● **What you will do**: Print every record below exactly, minus the pictures.

● **Record set**:
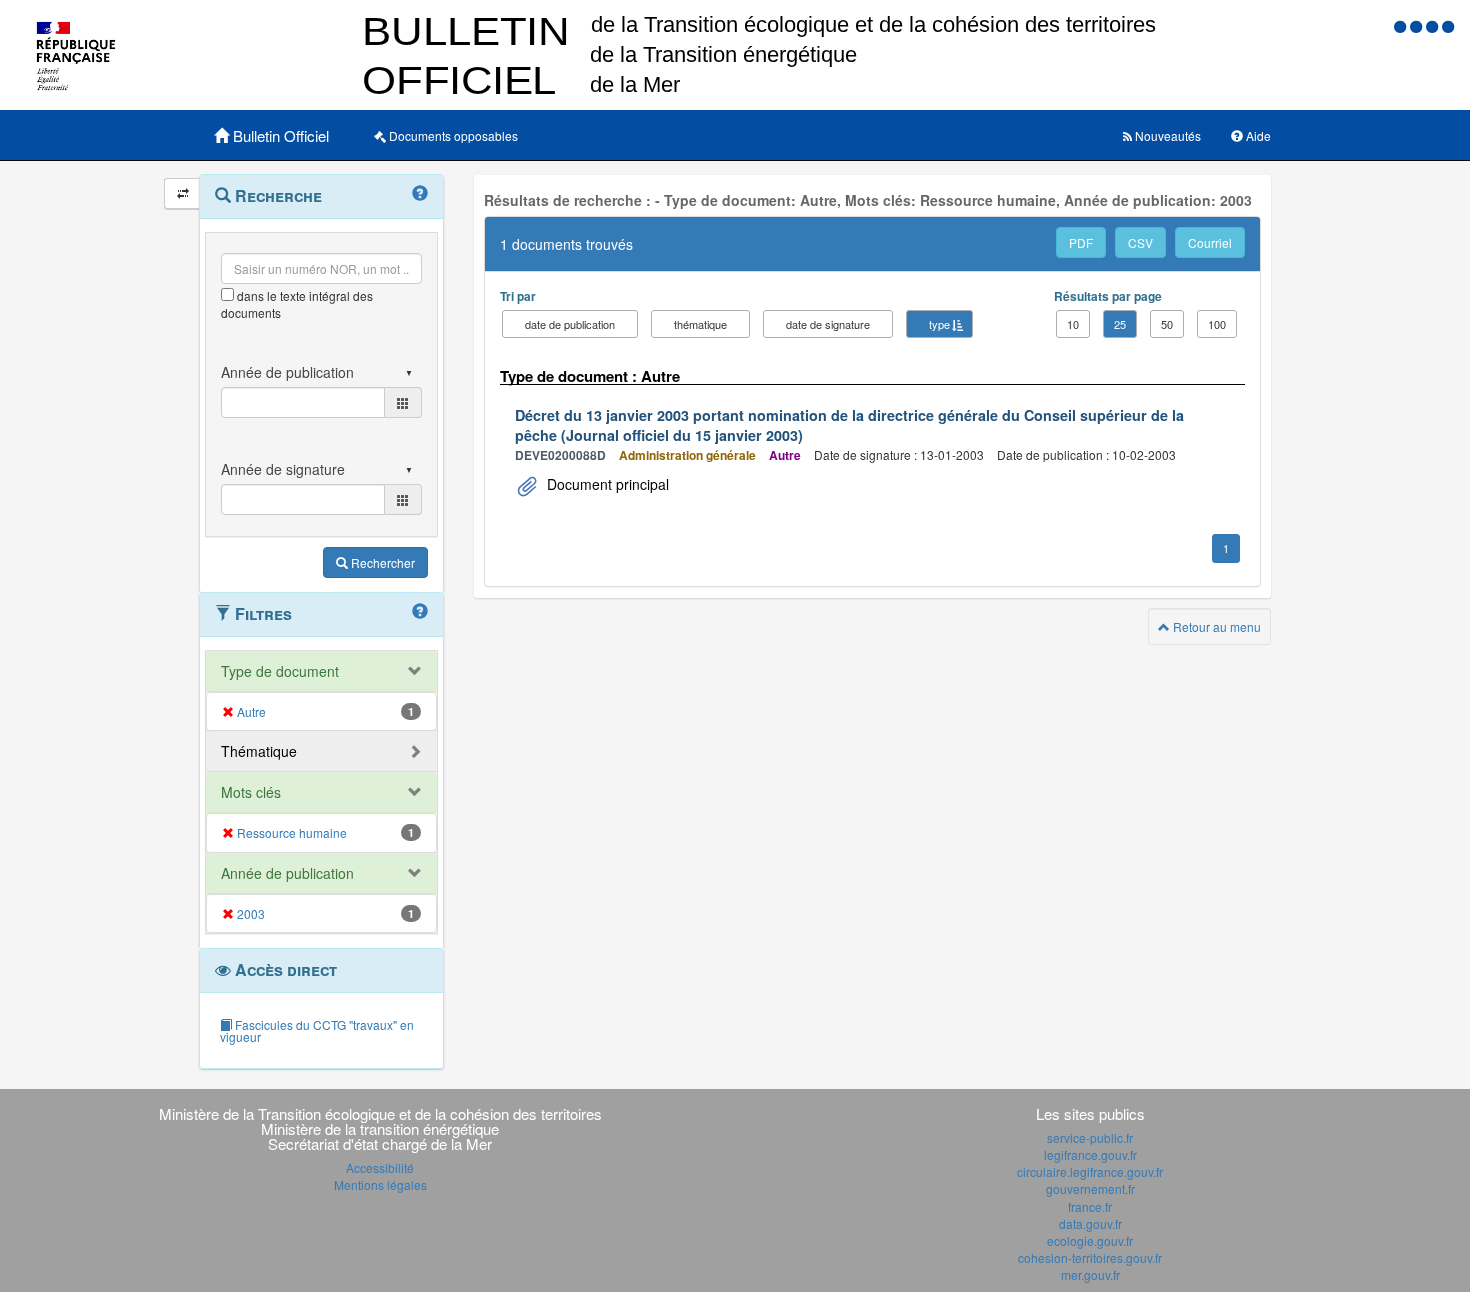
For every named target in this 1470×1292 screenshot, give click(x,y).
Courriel (1210, 242)
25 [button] (1120, 324)
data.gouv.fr (1090, 1223)
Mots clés (251, 792)
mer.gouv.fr (1090, 1274)
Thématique (259, 751)
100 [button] (1217, 324)
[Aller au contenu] (1418, 25)
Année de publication (287, 873)
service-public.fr (1090, 1137)
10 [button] (1073, 324)
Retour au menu (1215, 626)
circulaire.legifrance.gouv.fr (1090, 1171)
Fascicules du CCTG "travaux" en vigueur (317, 1030)
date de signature (828, 324)
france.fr (1090, 1206)
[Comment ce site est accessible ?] (1402, 25)
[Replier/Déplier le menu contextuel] (182, 193)
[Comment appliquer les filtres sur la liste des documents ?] (420, 612)
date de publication (570, 324)
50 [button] (1167, 324)
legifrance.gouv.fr (1090, 1154)
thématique (700, 324)
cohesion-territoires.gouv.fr (1090, 1257)
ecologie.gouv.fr (1090, 1240)
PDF (1081, 242)
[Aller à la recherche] (1434, 25)
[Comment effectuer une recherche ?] (420, 194)
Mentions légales (380, 1184)
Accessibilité (380, 1167)
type (939, 324)
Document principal (606, 484)
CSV (1140, 242)
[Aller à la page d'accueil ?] (1448, 25)
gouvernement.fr (1090, 1188)
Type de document (280, 671)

● **The answer**:
For every named target in this 1470×1292 screenshot, give click(x,y).
Courriel (1210, 242)
25 [button] (1120, 324)
data.gouv.fr (1090, 1223)
Mots clés (251, 792)
mer.gouv.fr (1090, 1274)
Thématique (259, 751)
100 [button] (1217, 324)
[Aller au contenu] (1418, 25)
Année de publication (287, 873)
service-public.fr (1090, 1137)
10 [button] (1073, 324)
Retour au menu (1215, 626)
circulaire.legifrance.gouv.fr (1090, 1171)
Fascicules du CCTG "travaux" en vigueur (317, 1030)
date de signature (828, 324)
france.fr (1090, 1206)
[Comment ce site est accessible ?] (1402, 25)
[Replier/Déplier le menu contextuel] (182, 193)
[Comment appliquer les filtres sur la liste des documents ?] (420, 612)
date de publication (570, 324)
50 [button] (1167, 324)
legifrance.gouv.fr (1090, 1154)
thématique (700, 324)
cohesion-territoires.gouv.fr (1090, 1257)
ecologie.gouv.fr (1090, 1240)
PDF (1081, 242)
[Aller à la recherche] (1434, 25)
[Comment effectuer une recherche ?] (420, 194)
Mentions légales (380, 1184)
Accessibilité (380, 1167)
type (939, 324)
Document principal (606, 484)
CSV (1140, 242)
[Aller à la page d'accueil ?] (1448, 25)
gouvernement.fr (1090, 1188)
Type de document (280, 671)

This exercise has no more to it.